Dantong Cheng, Senlin Zhao, Huamei Tang, Dongyuan Zhang, Hongcheng Sun, Fudong Yu, Weiliang Jiang, Ben Yue, Jingtao Wang, Meng Zhang, Yang Yu, Xisheng Liu, Xiaofeng Sun, Zongguang Zhou, Xuebin Qin, Xin Zhang, Dongwang Yan, Yugang Wen, Zhihai Peng

Abstract

Tumor metastasis is one of the leading causes of poor prognosis for colorectal cancer (CRC) patients. Loss of Smad4 contributes to aggression process in many human cancers.
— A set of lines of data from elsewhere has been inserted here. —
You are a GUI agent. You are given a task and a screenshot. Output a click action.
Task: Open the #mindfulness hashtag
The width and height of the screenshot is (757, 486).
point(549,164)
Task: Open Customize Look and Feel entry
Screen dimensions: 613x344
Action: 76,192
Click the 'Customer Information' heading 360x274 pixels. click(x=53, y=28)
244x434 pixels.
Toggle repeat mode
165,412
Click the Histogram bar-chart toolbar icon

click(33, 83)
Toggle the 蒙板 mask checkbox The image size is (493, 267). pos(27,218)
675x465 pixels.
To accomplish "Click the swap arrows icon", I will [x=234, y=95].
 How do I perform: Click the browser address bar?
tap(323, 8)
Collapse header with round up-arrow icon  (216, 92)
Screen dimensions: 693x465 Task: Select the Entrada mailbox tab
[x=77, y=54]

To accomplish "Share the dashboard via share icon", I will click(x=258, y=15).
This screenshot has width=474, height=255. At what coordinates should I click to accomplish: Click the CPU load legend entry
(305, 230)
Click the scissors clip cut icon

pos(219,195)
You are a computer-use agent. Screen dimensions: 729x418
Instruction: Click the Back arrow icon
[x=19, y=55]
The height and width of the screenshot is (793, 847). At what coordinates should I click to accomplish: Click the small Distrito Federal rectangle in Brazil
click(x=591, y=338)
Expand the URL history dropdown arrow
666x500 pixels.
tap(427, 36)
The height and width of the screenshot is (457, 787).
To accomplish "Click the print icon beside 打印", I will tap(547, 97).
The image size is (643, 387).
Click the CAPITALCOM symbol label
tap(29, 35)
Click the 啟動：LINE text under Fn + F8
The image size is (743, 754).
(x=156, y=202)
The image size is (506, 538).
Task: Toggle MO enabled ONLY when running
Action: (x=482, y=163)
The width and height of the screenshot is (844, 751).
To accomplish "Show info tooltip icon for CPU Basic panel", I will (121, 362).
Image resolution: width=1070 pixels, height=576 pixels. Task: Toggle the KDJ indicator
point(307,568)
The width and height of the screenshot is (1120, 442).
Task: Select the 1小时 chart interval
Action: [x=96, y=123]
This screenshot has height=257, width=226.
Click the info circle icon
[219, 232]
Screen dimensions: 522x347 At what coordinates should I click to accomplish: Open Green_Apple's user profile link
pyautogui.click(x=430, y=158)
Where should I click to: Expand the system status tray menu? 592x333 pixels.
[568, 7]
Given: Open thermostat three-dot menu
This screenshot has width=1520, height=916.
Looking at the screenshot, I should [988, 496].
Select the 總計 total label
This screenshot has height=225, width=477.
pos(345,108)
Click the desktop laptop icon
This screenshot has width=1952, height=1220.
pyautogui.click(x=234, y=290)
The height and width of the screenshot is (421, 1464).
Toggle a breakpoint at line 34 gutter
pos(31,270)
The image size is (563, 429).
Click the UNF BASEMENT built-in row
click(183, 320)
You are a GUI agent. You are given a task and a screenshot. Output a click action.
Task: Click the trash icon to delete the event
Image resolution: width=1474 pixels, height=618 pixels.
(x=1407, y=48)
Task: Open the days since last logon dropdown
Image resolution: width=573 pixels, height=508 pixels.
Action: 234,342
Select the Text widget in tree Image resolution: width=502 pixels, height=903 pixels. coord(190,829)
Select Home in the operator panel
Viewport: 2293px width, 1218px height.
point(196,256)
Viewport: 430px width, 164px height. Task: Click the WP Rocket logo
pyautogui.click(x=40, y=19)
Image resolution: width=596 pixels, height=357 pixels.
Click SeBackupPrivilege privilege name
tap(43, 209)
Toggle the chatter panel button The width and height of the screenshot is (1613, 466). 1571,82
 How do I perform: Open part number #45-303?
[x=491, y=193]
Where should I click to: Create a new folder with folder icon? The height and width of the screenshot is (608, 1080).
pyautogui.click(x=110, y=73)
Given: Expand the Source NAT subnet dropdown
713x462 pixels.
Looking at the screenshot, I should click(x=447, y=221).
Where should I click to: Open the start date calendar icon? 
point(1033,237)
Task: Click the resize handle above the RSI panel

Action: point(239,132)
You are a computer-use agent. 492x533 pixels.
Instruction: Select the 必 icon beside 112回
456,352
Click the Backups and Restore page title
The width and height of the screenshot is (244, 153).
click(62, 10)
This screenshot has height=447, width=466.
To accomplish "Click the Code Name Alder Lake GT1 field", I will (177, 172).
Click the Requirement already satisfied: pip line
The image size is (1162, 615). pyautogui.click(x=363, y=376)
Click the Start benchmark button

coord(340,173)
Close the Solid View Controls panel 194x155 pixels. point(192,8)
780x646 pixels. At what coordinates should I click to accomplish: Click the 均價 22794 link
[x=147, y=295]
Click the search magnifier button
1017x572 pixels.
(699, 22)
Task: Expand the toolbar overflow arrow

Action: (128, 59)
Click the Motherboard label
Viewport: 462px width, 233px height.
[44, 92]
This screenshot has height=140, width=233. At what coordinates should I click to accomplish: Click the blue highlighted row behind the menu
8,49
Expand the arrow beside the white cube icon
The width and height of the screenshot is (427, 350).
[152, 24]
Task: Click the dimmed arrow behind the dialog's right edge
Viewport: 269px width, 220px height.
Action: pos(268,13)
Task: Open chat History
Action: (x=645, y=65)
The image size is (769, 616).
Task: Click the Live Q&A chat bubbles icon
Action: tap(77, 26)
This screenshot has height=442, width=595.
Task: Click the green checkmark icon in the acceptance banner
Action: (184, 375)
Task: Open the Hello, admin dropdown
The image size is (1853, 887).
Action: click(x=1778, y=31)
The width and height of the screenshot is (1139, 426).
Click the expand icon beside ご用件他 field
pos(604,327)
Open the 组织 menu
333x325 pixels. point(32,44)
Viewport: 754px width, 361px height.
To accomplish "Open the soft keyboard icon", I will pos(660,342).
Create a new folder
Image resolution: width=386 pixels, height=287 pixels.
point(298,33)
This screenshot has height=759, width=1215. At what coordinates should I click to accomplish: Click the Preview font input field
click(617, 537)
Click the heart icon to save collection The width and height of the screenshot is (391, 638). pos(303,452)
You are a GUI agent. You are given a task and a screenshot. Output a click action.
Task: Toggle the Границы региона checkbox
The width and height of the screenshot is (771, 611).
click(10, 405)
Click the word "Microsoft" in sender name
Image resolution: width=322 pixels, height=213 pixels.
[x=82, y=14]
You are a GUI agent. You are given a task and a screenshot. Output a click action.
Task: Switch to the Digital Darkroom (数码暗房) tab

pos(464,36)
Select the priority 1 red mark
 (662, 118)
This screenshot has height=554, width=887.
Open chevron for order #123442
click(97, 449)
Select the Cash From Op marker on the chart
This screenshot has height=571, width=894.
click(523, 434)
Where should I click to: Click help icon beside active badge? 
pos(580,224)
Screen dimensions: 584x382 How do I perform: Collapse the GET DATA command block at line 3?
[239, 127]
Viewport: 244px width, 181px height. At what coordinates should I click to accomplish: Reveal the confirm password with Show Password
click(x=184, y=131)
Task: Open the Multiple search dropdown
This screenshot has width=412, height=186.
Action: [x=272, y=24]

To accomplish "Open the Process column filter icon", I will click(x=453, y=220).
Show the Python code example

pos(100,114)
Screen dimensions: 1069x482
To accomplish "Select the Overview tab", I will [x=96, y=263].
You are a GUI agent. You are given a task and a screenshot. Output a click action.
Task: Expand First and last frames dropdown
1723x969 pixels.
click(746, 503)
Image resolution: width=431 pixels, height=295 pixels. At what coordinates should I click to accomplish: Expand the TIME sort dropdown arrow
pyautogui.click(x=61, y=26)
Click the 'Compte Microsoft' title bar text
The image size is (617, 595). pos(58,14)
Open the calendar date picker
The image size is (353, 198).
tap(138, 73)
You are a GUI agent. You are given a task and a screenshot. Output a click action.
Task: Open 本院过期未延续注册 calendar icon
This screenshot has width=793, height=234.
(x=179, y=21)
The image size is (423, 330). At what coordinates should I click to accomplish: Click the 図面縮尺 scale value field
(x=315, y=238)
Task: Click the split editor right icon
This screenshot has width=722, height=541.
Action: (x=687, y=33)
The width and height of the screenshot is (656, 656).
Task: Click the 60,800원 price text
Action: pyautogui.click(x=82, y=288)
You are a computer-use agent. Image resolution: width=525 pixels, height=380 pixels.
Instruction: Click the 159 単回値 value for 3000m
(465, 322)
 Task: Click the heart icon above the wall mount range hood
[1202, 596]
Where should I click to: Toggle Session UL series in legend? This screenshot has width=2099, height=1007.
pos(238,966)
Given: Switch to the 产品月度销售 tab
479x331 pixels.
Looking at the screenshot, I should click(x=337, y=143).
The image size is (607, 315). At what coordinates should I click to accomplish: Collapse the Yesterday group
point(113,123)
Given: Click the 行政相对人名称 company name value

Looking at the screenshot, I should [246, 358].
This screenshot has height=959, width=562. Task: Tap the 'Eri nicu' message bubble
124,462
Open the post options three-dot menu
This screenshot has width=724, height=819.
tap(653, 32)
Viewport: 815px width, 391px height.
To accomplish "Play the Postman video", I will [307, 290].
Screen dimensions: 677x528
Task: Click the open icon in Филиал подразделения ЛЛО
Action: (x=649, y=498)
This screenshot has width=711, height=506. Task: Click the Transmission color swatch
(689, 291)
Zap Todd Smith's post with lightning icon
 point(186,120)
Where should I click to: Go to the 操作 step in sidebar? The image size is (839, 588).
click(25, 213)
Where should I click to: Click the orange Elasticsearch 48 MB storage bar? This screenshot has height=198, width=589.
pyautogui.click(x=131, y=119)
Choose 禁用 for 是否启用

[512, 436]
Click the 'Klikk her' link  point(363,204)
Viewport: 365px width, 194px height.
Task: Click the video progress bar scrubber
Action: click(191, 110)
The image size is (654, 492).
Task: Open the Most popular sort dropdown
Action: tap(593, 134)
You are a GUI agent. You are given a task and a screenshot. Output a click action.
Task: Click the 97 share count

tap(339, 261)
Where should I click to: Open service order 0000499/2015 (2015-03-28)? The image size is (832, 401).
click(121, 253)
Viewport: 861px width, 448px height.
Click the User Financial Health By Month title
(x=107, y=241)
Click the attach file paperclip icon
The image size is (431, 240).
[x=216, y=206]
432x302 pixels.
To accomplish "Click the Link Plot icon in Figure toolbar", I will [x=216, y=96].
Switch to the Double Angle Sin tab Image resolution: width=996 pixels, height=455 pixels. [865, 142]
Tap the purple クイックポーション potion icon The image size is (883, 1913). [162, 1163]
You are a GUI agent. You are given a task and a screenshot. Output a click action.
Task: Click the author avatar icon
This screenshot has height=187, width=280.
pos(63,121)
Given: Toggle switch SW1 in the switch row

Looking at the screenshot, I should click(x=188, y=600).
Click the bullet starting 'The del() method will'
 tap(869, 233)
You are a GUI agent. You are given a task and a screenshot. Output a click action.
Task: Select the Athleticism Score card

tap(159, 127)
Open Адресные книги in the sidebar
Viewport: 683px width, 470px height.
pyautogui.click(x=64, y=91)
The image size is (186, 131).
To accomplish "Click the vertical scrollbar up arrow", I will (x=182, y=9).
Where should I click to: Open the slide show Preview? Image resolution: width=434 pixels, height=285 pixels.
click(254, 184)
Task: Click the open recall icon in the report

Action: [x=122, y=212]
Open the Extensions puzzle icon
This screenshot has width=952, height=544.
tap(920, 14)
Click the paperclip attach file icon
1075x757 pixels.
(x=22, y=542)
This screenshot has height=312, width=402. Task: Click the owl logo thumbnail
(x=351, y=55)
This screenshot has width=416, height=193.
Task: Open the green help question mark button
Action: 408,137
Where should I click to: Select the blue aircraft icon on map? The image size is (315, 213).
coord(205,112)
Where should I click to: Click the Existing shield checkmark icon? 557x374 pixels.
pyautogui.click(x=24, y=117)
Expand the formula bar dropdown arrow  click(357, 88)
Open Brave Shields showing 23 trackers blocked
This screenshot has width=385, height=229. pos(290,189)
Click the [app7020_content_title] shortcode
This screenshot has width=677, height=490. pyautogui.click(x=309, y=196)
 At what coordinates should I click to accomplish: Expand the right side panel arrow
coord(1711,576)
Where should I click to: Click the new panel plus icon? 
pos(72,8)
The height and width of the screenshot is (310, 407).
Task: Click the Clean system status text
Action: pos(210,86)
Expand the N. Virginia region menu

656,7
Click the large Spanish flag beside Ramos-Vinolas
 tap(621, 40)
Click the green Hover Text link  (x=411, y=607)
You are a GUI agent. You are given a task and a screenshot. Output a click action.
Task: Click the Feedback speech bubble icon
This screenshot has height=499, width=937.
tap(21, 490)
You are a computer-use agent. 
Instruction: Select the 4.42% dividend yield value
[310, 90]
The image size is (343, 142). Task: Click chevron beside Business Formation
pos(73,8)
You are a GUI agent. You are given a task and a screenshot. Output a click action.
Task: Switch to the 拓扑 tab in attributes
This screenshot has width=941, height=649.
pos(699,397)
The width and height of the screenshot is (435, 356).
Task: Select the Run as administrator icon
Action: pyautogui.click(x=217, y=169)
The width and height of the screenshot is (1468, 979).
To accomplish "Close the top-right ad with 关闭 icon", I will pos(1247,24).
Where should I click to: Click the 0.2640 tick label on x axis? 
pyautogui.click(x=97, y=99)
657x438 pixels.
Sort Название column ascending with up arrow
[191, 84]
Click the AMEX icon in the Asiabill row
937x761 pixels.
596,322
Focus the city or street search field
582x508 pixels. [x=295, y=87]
However, the underlying precise mechanism of aberrant Smad4 expression in CRC development is still little known. miR-20a-5p negatively regulated Smad4 by directly targeting its 3'UTR in human colorectal cancer cells. miR-20a-5p not only promoted CRC cells aggression capacity in vitro and liver metastasis in vivo, but also promoted the epithelial-to-mesenchymal transition process by downregulating Smad4 expression. In addition, tissue microarray analysis obtained from 544 CRC patients' clinical characters showed that miR-20a-5p was upregulated in human CRC tissues, especially in the tissues with metastasis. High level of miR-20a-5p predicted poor prognosis in CRC patients. Five miRNA target prediction programs were applied to identify potential miRNA(s) that target(s) Smad4 in CRC. Luciferase reporter assay and transfection technique were used to validate the correlation between miR-20a-5p and Smad4 in CRC. Wound healing, transwell and tumorigenesis assays were used to explore the function of miR-20a-5p and Smad4 in CRC progression in vitro and in vivo. The association between miR-20a-5p expression and the prognosis of CRC patients was evaluated by Kaplan-Meier analysis and multivariate cox proportional hazard analyses based on tissue microarray data. miR-20a-5p, as an onco-miRNA, promoted the invasion and metastasis ability by suppressing Smad4 expression in CRC cells, and high miR-20a-5p predicted poor prognosis for CRC patients, providing a novel and promising therapeutic target in human colorectal cancer.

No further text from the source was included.